With a soundtrack featuring Jeanette’s classic Spanish pop ballad El Muchacho de los ojos tristes, Chiqui was recorded on 16mm film to reflect the technology of the period in which the story is set, while also giving the final episode a textured appearance.

“It was important for me and my cinematographer, Rand Rosenberg, to really stick to shooting on film,” Cardona says. “Even though we’ve come a long way with digital cinema technology, it doesn’t compare to shooting on film. That was a really important decision to keep it period and keep it faithful to that time.”

The filmmaker also describes himself as an actor’s director, concentrating on performance while leaving Rosenberg in control of the visual aspects of shooting. The focus on performance was particularly important in Chiqui, with the lead characters portraying the director’s real parents, but Cardona wasn’t looking for impressions of the real Chiqui and Carlos.

“Sometimes directors or filmmakers who are making something about people they know can become very sentimental or precious and then you forget that this person is not your actual mother, it’s not the person you know,” he explains. “This is a performer doing an interpretation of what they think the character is. With Brigitte, even before we discussed this project she embodied a very similar spirit to my mother. I like to not get too tied down with, ‘Oh that’s not how she sounds,’ or ‘That’s not what she would do.’ I really trusted the actors to respect the personalities they’re playing but also bring their own art, craft and experience to the table.”

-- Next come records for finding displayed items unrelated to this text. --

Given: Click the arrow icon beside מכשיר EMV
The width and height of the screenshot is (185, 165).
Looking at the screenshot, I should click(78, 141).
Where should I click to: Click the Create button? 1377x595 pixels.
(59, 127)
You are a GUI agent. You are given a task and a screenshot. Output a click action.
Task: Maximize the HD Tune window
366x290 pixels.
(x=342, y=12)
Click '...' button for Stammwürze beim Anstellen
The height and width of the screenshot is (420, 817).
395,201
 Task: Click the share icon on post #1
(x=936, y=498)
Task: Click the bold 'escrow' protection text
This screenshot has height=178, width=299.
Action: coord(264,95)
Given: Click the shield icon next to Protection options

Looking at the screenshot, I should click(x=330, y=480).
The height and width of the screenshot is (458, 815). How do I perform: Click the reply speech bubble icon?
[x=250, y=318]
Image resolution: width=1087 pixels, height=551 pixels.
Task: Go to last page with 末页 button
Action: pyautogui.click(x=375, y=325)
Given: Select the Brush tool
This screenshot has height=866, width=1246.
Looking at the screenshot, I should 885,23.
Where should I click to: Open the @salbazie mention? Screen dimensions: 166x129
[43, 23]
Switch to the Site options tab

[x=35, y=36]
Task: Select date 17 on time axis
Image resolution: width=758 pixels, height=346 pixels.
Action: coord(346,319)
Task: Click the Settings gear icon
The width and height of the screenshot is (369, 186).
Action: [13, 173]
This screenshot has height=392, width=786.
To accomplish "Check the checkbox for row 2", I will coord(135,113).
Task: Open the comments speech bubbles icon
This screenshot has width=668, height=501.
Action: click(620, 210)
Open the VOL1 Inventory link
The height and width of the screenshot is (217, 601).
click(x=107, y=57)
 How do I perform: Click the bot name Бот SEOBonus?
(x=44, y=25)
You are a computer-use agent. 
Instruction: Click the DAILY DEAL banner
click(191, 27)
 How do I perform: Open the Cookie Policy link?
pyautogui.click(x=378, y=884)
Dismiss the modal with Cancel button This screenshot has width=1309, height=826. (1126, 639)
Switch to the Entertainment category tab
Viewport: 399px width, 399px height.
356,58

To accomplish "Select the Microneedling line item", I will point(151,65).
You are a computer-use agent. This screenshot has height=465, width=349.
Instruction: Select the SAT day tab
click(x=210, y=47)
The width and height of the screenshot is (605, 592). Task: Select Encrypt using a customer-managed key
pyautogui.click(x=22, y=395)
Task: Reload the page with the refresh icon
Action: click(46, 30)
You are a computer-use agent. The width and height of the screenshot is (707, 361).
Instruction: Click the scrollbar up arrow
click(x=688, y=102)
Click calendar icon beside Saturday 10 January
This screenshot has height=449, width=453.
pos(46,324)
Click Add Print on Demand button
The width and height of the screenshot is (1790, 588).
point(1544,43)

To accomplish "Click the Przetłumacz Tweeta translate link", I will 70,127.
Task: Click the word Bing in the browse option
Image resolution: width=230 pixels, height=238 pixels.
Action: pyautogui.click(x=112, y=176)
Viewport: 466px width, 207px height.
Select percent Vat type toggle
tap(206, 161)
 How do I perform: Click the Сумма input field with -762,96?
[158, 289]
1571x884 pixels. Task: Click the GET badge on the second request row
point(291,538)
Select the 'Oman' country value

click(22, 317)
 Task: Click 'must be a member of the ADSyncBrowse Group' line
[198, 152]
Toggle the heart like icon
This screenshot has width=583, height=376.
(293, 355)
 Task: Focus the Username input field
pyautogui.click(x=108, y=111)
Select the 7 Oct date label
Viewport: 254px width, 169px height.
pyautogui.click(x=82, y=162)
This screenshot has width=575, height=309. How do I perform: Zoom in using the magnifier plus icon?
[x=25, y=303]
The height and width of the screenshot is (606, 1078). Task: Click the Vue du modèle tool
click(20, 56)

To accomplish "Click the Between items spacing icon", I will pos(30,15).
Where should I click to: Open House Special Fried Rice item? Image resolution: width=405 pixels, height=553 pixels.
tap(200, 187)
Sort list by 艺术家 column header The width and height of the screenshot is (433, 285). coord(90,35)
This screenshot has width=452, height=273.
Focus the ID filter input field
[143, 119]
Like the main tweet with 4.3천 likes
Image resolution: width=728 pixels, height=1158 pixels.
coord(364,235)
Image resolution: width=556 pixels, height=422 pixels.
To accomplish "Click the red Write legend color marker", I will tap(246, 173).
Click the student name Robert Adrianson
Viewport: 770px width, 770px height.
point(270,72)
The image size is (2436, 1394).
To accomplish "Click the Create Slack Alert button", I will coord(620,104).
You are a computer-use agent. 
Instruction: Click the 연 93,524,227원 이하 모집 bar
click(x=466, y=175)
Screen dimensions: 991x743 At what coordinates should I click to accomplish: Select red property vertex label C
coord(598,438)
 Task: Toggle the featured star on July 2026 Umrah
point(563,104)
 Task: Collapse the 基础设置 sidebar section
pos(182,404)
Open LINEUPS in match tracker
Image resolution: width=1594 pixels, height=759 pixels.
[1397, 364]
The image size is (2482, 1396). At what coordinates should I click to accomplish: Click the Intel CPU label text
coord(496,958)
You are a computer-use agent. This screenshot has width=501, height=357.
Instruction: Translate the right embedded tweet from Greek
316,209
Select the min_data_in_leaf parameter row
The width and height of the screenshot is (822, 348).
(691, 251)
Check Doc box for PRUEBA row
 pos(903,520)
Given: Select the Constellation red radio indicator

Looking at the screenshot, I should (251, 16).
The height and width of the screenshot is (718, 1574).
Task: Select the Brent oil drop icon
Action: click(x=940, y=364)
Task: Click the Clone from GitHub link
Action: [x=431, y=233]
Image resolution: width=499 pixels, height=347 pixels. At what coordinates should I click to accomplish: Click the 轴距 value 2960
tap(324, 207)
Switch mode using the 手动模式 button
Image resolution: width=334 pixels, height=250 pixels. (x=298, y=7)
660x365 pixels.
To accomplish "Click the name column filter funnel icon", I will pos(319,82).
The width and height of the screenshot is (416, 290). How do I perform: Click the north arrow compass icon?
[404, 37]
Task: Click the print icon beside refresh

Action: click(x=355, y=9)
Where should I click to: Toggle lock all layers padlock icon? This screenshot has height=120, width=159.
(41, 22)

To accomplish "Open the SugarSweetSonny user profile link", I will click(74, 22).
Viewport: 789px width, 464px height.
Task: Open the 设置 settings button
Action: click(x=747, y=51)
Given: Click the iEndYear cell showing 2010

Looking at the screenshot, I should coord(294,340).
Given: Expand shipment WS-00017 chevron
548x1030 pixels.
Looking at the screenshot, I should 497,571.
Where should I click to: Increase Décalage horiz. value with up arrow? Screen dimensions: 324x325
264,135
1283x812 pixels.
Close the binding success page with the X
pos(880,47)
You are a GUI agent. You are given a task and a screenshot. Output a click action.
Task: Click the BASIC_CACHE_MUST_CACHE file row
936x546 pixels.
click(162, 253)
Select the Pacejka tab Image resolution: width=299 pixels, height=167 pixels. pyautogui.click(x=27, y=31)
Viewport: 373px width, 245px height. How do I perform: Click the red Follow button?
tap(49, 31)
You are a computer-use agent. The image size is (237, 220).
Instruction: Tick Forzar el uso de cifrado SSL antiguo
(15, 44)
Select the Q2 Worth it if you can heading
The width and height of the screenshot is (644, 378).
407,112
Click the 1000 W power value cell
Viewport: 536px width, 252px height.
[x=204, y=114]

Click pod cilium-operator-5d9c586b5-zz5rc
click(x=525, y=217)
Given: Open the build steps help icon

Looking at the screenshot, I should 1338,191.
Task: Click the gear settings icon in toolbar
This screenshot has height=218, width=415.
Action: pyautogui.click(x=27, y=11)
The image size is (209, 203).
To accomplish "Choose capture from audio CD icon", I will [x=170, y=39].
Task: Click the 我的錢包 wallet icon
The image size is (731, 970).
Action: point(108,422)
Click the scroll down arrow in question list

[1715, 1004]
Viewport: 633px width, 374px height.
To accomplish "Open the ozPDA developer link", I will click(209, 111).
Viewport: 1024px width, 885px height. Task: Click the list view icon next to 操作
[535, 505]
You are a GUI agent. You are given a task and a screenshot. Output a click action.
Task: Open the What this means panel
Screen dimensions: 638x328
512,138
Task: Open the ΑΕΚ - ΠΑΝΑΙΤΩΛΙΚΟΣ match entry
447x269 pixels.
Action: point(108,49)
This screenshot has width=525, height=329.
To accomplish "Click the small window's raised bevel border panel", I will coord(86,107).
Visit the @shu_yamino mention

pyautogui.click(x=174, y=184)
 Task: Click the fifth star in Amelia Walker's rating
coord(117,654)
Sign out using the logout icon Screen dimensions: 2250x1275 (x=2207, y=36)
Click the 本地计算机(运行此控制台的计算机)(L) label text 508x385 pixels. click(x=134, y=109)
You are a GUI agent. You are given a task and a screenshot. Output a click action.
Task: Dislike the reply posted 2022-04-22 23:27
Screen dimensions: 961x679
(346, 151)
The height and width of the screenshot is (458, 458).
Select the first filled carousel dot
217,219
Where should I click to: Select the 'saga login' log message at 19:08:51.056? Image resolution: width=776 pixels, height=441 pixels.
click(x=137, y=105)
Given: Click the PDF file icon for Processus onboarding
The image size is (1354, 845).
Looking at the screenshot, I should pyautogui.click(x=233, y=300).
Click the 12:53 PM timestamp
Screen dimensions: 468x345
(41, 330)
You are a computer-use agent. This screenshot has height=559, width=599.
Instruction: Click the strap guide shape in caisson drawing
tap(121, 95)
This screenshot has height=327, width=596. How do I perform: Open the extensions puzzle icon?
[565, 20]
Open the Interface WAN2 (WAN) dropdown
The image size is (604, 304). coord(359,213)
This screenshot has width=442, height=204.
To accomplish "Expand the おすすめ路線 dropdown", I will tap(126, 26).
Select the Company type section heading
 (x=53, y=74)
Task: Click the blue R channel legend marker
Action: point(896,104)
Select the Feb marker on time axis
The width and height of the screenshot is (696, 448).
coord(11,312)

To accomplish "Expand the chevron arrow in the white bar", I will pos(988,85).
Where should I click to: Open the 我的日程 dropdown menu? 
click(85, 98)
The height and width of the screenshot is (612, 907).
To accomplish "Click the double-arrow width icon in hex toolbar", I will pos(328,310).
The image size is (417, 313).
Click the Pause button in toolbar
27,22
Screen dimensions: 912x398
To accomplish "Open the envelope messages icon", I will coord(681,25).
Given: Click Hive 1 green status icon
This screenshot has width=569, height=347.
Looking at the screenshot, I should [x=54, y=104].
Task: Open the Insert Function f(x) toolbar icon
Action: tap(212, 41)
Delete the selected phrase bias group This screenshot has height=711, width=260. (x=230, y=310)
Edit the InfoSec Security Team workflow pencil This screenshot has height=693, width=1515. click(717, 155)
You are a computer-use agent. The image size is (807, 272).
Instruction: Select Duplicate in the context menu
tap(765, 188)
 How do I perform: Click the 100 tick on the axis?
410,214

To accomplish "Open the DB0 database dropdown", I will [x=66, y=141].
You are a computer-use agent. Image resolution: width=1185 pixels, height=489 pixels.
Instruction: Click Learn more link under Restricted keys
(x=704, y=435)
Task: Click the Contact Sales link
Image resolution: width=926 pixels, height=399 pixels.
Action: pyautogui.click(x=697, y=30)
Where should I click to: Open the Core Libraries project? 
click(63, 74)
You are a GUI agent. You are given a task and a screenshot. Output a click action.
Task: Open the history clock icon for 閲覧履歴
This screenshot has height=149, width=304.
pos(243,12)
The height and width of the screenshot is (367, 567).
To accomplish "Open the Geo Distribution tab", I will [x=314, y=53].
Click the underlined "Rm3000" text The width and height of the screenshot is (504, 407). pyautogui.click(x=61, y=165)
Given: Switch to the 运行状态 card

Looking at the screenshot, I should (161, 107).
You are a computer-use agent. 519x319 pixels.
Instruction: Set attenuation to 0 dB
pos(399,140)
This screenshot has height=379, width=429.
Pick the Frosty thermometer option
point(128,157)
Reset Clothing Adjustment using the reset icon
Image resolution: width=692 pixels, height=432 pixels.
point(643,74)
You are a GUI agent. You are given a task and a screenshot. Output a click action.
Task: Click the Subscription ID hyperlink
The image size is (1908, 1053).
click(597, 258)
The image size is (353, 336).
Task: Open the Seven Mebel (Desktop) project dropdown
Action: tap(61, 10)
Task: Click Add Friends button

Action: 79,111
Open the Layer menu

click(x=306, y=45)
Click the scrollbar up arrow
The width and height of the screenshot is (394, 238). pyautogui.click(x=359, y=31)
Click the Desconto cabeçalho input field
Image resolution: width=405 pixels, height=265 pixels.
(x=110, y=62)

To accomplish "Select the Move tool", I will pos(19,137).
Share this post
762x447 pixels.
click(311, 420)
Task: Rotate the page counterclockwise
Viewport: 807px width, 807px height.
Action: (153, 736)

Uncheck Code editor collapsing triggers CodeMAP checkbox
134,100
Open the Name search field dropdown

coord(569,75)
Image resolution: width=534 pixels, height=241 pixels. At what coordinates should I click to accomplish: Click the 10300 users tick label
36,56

Chiqui was shot on 16mm film to lend it a textured feel

Filmed over the course of three weekends, the majority of Chiqui was shot in Long Island, at Cardona’s parents’ house where they currently live in Southampton, and also in the exact room of the Montauk motel where his parents first stayed.

“It was very apropos and poetic to be there and be shooting in the same spot where these things happened in the past in real life,” Cardona says. But recreating the 1980s New York on a limited budget – and during the Covid-19 pandemic – was not without its challenges.

“We shot in September and October 2020, so this was in the midst of the pandemic, before the vaccines,” he says. “It was a very precarious time. Recreating the 80s, we had a wonderful art director, Ana Novacic, and her assistant who were really resourceful, especially during that time. Prop houses had closed in New York City so it was difficult to find a lot of things. Other than that, there were people in masks and having to work in that environment, it’s such an intimate process. It was really hard to respect the safety protocols and try to social distance. It was a learning curve to make a film with these parameters. Luckily no one got Covid, no-one got sick. It was kind of a miracle we got it done.”

With hopes that Chiqui could become the next series commissioned by a broadcaster or streaming platform, at the very least Cardona is hopeful that his parents’ story can be seen around the world.

“Carlos and Chiqui’s story is a very human story. It’s a very universal story,” he says. “It is about them coming from a different country and assimilating, but a lot of the experiences and a lot of the anxieties and existential decisions and things they went through are things a lot of people can relate to. It is just a human story anyone can attach themselves to.”